-- Opening Marker --

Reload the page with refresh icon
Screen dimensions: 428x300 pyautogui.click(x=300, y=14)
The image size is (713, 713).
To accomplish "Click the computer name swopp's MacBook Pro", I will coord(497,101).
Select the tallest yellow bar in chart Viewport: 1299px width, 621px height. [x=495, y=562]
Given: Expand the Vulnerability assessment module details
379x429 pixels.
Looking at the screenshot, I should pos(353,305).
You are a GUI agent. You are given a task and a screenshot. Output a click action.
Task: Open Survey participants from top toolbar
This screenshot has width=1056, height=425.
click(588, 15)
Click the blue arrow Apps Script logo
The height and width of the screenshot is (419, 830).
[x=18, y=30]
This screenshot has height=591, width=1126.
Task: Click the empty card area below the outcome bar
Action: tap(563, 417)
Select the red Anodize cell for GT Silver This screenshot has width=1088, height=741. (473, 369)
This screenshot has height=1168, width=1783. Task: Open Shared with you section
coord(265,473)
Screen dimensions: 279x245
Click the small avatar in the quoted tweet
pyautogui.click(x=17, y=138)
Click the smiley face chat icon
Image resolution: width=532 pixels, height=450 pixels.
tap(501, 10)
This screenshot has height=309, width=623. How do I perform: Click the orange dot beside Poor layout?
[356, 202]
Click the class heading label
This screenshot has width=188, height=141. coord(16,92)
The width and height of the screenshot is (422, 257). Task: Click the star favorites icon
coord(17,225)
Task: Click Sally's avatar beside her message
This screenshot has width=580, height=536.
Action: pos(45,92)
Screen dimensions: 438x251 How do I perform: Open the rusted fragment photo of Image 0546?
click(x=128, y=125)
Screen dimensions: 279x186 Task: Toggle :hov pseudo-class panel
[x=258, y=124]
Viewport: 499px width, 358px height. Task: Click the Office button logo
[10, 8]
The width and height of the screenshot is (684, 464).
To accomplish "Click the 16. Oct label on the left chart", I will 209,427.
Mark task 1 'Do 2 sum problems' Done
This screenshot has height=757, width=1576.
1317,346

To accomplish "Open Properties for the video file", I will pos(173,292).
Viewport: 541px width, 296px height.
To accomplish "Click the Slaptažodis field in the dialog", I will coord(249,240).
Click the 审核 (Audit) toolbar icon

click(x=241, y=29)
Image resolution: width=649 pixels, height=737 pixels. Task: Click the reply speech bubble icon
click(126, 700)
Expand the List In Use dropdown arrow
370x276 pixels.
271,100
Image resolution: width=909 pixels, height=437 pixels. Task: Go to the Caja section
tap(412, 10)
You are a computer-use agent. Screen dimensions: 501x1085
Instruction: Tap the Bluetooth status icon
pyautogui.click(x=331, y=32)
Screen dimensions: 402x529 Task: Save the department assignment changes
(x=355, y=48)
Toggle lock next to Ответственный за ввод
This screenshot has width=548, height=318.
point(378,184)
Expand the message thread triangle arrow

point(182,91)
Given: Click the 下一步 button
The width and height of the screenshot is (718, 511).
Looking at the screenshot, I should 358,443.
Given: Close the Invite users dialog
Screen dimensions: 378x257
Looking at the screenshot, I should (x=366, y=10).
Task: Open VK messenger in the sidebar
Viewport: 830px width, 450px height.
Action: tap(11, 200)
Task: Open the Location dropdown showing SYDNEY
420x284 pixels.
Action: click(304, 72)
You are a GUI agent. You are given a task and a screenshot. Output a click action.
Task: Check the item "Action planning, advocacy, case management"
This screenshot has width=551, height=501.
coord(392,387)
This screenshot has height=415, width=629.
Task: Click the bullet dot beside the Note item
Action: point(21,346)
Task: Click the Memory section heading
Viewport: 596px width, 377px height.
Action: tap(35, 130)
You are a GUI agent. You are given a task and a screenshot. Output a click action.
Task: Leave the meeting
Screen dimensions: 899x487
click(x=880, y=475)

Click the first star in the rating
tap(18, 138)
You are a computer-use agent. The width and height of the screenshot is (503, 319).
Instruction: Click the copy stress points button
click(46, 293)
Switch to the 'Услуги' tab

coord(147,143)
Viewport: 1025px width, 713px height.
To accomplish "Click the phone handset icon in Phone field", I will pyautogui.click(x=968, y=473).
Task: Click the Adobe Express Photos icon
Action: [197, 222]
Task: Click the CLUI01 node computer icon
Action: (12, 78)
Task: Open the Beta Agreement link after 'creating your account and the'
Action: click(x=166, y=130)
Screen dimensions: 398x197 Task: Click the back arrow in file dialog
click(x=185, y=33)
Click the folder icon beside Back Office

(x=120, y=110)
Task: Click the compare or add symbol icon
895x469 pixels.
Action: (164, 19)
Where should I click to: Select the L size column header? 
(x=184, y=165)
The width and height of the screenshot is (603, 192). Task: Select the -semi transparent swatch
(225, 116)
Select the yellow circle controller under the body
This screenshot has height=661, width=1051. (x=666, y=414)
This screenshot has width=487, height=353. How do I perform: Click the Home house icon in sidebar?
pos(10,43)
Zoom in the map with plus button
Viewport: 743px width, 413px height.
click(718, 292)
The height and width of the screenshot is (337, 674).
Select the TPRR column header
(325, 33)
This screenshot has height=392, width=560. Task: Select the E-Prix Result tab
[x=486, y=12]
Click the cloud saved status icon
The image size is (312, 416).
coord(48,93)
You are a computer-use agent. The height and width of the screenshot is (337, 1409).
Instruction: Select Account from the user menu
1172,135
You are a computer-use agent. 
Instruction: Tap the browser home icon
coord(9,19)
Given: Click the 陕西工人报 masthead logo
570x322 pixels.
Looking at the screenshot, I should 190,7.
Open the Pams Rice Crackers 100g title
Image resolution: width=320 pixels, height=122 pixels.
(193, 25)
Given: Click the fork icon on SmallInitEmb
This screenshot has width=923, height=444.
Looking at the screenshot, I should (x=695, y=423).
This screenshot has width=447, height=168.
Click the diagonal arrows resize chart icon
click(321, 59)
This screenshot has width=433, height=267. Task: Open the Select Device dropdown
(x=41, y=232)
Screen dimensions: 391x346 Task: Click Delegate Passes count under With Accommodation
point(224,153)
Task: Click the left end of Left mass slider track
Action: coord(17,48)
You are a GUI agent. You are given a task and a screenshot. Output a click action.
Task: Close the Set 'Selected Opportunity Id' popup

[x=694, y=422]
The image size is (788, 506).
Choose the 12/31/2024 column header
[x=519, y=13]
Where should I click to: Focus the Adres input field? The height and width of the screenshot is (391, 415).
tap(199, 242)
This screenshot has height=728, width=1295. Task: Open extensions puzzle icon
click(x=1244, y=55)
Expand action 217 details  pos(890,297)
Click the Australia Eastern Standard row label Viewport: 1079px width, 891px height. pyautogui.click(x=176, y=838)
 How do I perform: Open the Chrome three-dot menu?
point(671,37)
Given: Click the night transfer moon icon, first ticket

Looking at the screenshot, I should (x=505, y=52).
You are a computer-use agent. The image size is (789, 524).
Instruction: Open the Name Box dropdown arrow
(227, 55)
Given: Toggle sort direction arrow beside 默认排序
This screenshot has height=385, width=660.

-- Closing Marker --

# Activity
Go through the entries above and count the lines containing "details". Give the number only.

# Answer space
2